[start]
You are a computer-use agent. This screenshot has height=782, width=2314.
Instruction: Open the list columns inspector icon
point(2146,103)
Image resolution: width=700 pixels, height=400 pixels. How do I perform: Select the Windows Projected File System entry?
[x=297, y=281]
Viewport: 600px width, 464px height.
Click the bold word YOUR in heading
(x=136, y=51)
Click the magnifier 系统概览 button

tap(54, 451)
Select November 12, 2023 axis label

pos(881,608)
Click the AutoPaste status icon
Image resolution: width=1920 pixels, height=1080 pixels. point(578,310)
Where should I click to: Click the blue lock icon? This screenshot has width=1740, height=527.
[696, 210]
[end]
**Given request**
Filter the records above down to every line that contains the word "screenshot", copying each such line in full.

**Result for this task**
You are a computer-use agent. This screenshot has height=782, width=2314.
Where should I click to: Click the blue lock icon? This screenshot has width=1740, height=527.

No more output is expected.